--- About this exercise ---
Repeat every record exactly as given.

--- Supplied records ---
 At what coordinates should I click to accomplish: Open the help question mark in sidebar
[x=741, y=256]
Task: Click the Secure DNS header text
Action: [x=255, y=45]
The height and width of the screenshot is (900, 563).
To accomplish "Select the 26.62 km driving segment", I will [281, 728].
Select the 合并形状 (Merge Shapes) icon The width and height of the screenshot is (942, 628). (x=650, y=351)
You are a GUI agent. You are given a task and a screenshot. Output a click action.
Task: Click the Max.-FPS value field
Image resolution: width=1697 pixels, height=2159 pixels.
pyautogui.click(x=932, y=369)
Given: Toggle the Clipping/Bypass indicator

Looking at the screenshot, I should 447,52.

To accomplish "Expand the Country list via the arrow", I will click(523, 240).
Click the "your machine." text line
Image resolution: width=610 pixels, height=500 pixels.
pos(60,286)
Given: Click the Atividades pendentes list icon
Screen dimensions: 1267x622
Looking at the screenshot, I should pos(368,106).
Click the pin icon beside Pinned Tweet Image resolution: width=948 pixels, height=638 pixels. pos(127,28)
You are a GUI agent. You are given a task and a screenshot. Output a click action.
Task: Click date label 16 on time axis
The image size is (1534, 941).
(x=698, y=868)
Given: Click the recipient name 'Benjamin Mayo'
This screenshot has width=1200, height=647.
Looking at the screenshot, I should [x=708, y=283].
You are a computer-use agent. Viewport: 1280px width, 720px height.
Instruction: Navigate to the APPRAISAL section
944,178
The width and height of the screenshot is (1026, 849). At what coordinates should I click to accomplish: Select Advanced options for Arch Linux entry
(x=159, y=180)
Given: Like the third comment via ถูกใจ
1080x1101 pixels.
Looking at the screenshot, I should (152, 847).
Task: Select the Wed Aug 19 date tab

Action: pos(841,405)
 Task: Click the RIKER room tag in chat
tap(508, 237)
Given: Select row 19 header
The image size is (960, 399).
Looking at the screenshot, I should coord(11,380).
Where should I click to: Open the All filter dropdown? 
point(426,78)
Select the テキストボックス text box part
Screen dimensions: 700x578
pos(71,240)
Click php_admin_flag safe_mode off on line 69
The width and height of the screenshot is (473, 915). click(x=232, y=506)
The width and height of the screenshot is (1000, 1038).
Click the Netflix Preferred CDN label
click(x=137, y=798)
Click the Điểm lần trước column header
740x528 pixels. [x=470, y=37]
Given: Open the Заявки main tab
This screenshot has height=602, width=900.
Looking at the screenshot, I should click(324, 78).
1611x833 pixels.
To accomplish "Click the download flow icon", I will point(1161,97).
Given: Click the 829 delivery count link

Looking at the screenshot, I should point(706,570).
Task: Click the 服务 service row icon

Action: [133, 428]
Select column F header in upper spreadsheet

--- Problem solution ---
 At what coordinates should I click to accomplish: Open the help question mark in sidebar
[x=741, y=256]
Task: Click the Secure DNS header text
Action: [x=255, y=45]
The height and width of the screenshot is (900, 563).
To accomplish "Select the 26.62 km driving segment", I will [281, 728].
Select the 合并形状 (Merge Shapes) icon The width and height of the screenshot is (942, 628). (x=650, y=351)
You are a GUI agent. You are given a task and a screenshot. Output a click action.
Task: Click the Max.-FPS value field
Image resolution: width=1697 pixels, height=2159 pixels.
pyautogui.click(x=932, y=369)
Given: Toggle the Clipping/Bypass indicator

Looking at the screenshot, I should 447,52.

To accomplish "Expand the Country list via the arrow", I will click(523, 240).
Click the "your machine." text line
Image resolution: width=610 pixels, height=500 pixels.
pos(60,286)
Given: Click the Atividades pendentes list icon
Screen dimensions: 1267x622
Looking at the screenshot, I should pos(368,106).
Click the pin icon beside Pinned Tweet Image resolution: width=948 pixels, height=638 pixels. pos(127,28)
You are a GUI agent. You are given a task and a screenshot. Output a click action.
Task: Click date label 16 on time axis
The image size is (1534, 941).
(x=698, y=868)
Given: Click the recipient name 'Benjamin Mayo'
This screenshot has width=1200, height=647.
Looking at the screenshot, I should [x=708, y=283].
You are a computer-use agent. Viewport: 1280px width, 720px height.
Instruction: Navigate to the APPRAISAL section
944,178
The width and height of the screenshot is (1026, 849). At what coordinates should I click to accomplish: Select Advanced options for Arch Linux entry
(x=159, y=180)
Given: Like the third comment via ถูกใจ
1080x1101 pixels.
Looking at the screenshot, I should (152, 847).
Task: Select the Wed Aug 19 date tab

Action: pos(841,405)
 Task: Click the RIKER room tag in chat
tap(508, 237)
Given: Select row 19 header
The image size is (960, 399).
Looking at the screenshot, I should coord(11,380).
Where should I click to: Open the All filter dropdown? 
point(426,78)
Select the テキストボックス text box part
Screen dimensions: 700x578
pos(71,240)
Click php_admin_flag safe_mode off on line 69
The width and height of the screenshot is (473, 915). click(x=232, y=506)
The width and height of the screenshot is (1000, 1038).
Click the Netflix Preferred CDN label
click(x=137, y=798)
Click the Điểm lần trước column header
740x528 pixels. [x=470, y=37]
Given: Open the Заявки main tab
This screenshot has height=602, width=900.
Looking at the screenshot, I should click(324, 78).
1611x833 pixels.
To accomplish "Click the download flow icon", I will point(1161,97).
Given: Click the 829 delivery count link

Looking at the screenshot, I should point(706,570).
Task: Click the 服务 service row icon

Action: [133, 428]
Select column F header in upper spreadsheet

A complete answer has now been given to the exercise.